He sighed with annoyance. “I am a duke. I’m not asking you to marry me. I am offering to marry you. It’s a different thing entirely.”
She opened her mouth, only to close it again.
“I need an heir,” he said. “That is the thrust of the matter.”
Her concentration snagged on that word, and the blunt, forceful way he said it.
Thrust.
“If I died tomorrow, everything would go to my cousin. He is an irredeemable prat. I didn’t go to the Continent, fight to preserve England from tyranny, and survive this”—he gestured at his face—“only to come home and watch my tenants’ lives crumble to ruins.
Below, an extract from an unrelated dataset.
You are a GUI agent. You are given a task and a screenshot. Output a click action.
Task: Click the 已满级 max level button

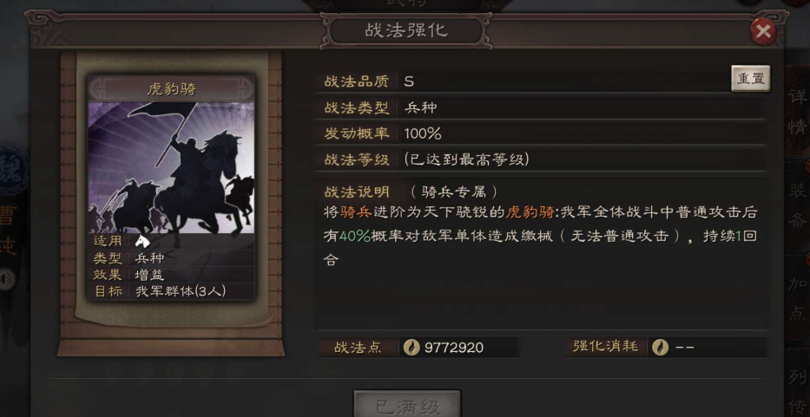click(407, 405)

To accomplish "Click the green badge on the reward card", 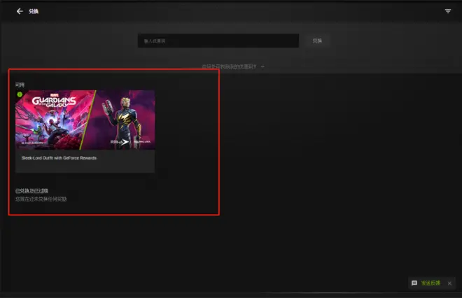I will tap(20, 94).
And that means those laws of primogeniture—since I don’t intend to overturn them—require me to marry and sire a son.”
He crossed the room, advancing toward her in unhurried strides. She stood in place, unwilling to shrink from him. The more nonchalant his demeanor, the more her pulse pounded.
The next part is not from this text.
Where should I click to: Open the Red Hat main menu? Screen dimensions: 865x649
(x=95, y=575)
His face might be striking, but the rest of him . . . ?
Rather splendid.
To distract herself, Emma focused on her own realm of expertise: attire. The tailoring of his coat was immaculate, skimming the breadth of his shoulders and hugging the contours of his arms. The wool was of the finest quality, tightly woven and richly dyed. However, the style was two years behind the current fashion, and the cuffs were a touch frayed at the—
“I know what you’re thinking, Miss Gladstone.”
She doubted it.
“You’re incredulous. How could a woman of your standing possibly ascend to such a rank? I can’t deny you’ll find yourself outclassed and un-befriended among the ladies of the peerage, but you will no doubt be consoled with the material advantages. A lavish home, generous lines of credit at all the best shops, a large settlement in the event of my death. You may pay calls, go shopping. Engage in some charitable work, if you must. Your days will be yours to do whatever you wish.” His voice darkened. “Your nights, however, will belong to me.”
Any response to that was beyond her. An indignant warmth hummed over every surface of her body, seeping into the spaces between her toes.
“You should expect me to visit your bed every evening, unless you are ill or having your courses, until conception is confirmed.”
Emma tried, one more time, to understand this conversation. After running through all the possibilities, one alternative seemed the most likely.
The duke was not merely scarred on his face. He was sick in the head.
“Your Grace, do you feel feverish?”
“Not at all.”
“Perhaps you ought to have a lie-down. I could send your butler for a physician.”
He gave her a quizzical look. “Do you need a doctor?”
“Maybe I do.” Emma touched one hand to her brow. Her brain was spinning.
If he wasn’t ill . . . Could this be some sort of ploy to make her his mistress? Oh, Lord. Perhaps she’d given him the wrong impression with her willingness to disrobe.
“Are you—” There seemed no way to say it but to say it. “Your Grace, are you trying to get me into your bed?”
“Yes. Nightly. I said as much, not a minute ago. Are you listening at all?”
“Listening, yes,” she muttered to herself. “Comprehending, no.”
“I’ll have my solicitor draw up the papers.” He returned to his place behind the desk. “We can do it on Monday.”
“Your Grace, I don’t—”
“Tuesday, then.”
“Your Grace, I cannot—”
“Well, I’m afraid my schedule is quite booked for the rest of the week.” He flipped through the pages of an agenda. “Brooding, drinking, indoor badminton tournament . . .”
“No.”
“No,” he echoed.
“Yes.”
“Yes, no. Make up your mind, Miss Gladstone.”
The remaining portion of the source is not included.